When I first started blogging, I read Darren Rowse at Problogger religiously, picking and choosing from the information he shared, to work out what was best for me.
As a personal blogger, some of his posts weren’t relevant, but as a blogger in general, even more of his posts were.
At Nuffnang’s Blogopolis, I was lucky enough to hear Darren Rowse speak. There is really no secret to why his blogs are so popular, when he himself seems to have a knack for presenting information in a way that is understandable and useful for every blogger.
I took notes through his entire session, just so that I could come home and share some parts that I connected with. My responses underneath.
- There is no blueprint for success.
Exactly. There isn’t. No one can say why one blogger is highly trafficked and another is looked over. There are things you can do to increase your chances of being successful in this field, but no guaranteed “Do this and money will follow” script. Total shame that.
- Quality is key.
I won’t read a blog consistently if there isn’t a quality of writing and information there to begin with. I read every blog in my reader for different reasons, but they’re all there because the person writing it is telling me something I care to hear about, in a way that doesn’t make me want to bleach my eyeballs.
- Experiment and tweak.
I found this point truly interesting, as I’ve heard a few “how to blog” bloggers say the exact opposite. That you should work out what your readers like and keep doing that. For me, that sounds like a quick path to stagnation and I was really pleased to hear Darren say that experimenting with your posts and tweaking your theme and topics are things we should be doing.
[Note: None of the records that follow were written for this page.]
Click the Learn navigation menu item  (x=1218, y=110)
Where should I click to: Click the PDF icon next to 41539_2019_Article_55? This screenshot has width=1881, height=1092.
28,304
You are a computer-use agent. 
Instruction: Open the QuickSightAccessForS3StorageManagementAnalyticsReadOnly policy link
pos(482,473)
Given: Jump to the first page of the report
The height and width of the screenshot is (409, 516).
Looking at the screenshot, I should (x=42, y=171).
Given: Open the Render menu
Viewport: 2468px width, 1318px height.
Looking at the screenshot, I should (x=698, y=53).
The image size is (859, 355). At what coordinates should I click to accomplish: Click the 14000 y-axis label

- A small group of raving fans is better than a large amount of traffic who don’t care.
THIS. This I agreed with so strongly that I may have large amounts of dots and stabbed marks on my notes. THIS is what I would like brands to pay attention too. I would prefer to have 200 readers who are wholly invested in my blog and love what I am doing, rather than 20,000 who don’t really care. I write for the people who love what I do. They’re the audience I want.
- Look after your current readers.
Darren said that sometimes, bloggers get so lost in trying to increase their traffic (traffic being the holy grail of blogging) that they forget to take care of the readers they have already. I think this is true. Sometimes I start to take my readers for granted and then I have to remind myself that no, they’re under no obligation to stick around, so I better make sure they’re happy.
- And finally: Content is key. People will share your blog for its content, not the logo.
Which again, I found resonated with me. We get lost in having the perfect design and the most memorable logo or header, that sometimes we can lose the point that people are reading for the content. Your header and logo are just gravy.